寻找 Transformer 文本模型训练数据与对抗鲁棒性之间相关性的奇怪案例,arXiv - CS - Machine Learning

link管理

链接快照平台

输入网页链接，自动生成快照
标签化管理网页链接

相关文章推荐

深沉的黄豆 · 易观分析：当当网2014年第1季度财报分析 ...· 4 月前 ·

近视的镜子 · 周蔚延 (Hui Yan Chew) - ...· 6 月前 ·

满身肌肉的包子 · e: gnupg, gnupg2 and ...· 6 月前 ·

大力的冰棍 · iOS ...· 6 月前 ·

讲道义的企鹅 · 还珠楼主：现代武侠小说之王-新西部网-《新西 ...· 8 月前 ·

现有的工作表明，经过微调的文本转换器模型可以实现最先进的预测性能，但也容易受到对抗性文本扰动的影响。传统的对抗性评估通常是在微调模型并忽略训练数据之后才进行的。在本文中，我们想要证明训练数据和模型鲁棒性之间也存在很强的相关性。为此，我们提取了代表各种输入微调语料库属性的 13 个不同特征，并使用它们来预测微调模型的对抗鲁棒性。我们主要关注仅编码器的 Transformer 模型 BERT 和 RoBERTa，以及 BART、ELECTRA 和 GPT2 的其他结果，提供了多种证据来支持我们的论点。首先，实证分析表明，（a）提取的特征可以与随机森林等轻量级分类器一起使用，以有效预测攻击成功率；（b）对模型鲁棒性影响最大的特征与鲁棒性有明显的相关性。其次，我们的框架可以用作鲁棒性评估的快速有效的附加工具，因为它（a）与传统技术相比节省了 30 倍至 193 倍的运行时间，（b）可以跨模型转移，（c）可以在对抗性训练下使用，(d) 对统计随机性具有鲁棒性。我们的代码将公开。 Existing works have shown that fine-tuned textual transformer models achieve state-of-the-art prediction performances but are also vulnerable to adversarial text perturbations. Traditional adversarial evaluation is often done \textit{only after} fine-tuning the models and ignoring the training data.
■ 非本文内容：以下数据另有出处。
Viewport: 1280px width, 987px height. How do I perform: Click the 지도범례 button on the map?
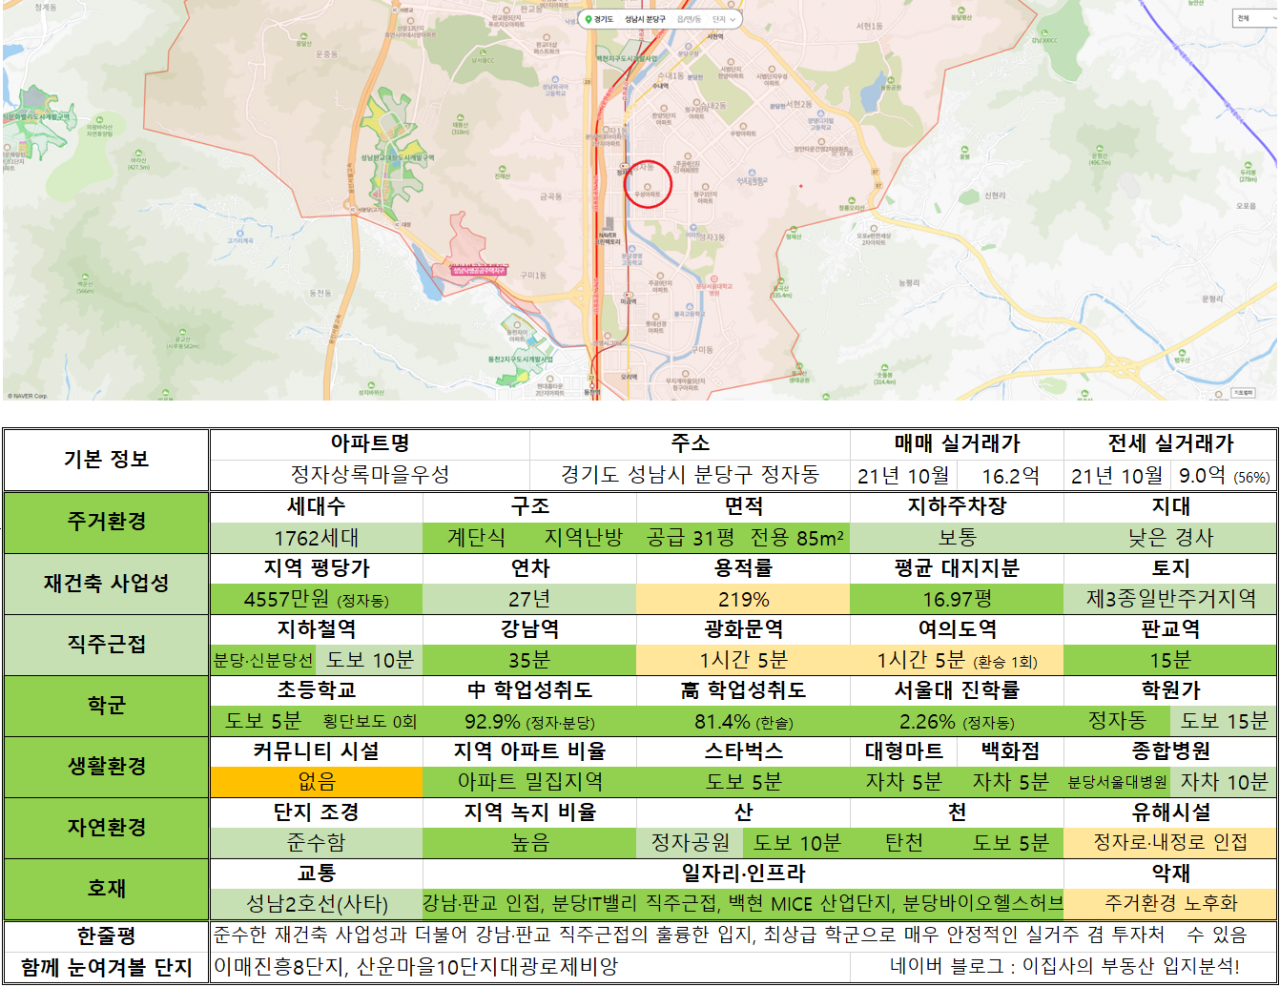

In this paper, we want to prove that there is also a strong correlation between training data and model robustness. To this end, we extract 13 different features representing a wide range of input fine-tuning corpora properties and use them to predict the adversarial robustness of the fine-tuned models. Focusing mostly on encoder-only transformer models BERT and RoBERTa with additional results for BART, ELECTRA and GPT2, we provide diverse evidence to support our argument. First, empirical analyses show that (a) extracted features can be used with a lightweight classifier such as Random Forest to effectively predict the attack success rate and (b) features with the most influence on the model robustness have a clear correlation with the robustness. Second, our framework can be used as a fast and effective additional tool for robustness evaluation since it (a) saves 30x-193x runtime compared to the traditional technique, (b) is transferable across models, (c) can be used under adversarial training, and (d) robust to statistical randomness. Our code will be publicly available.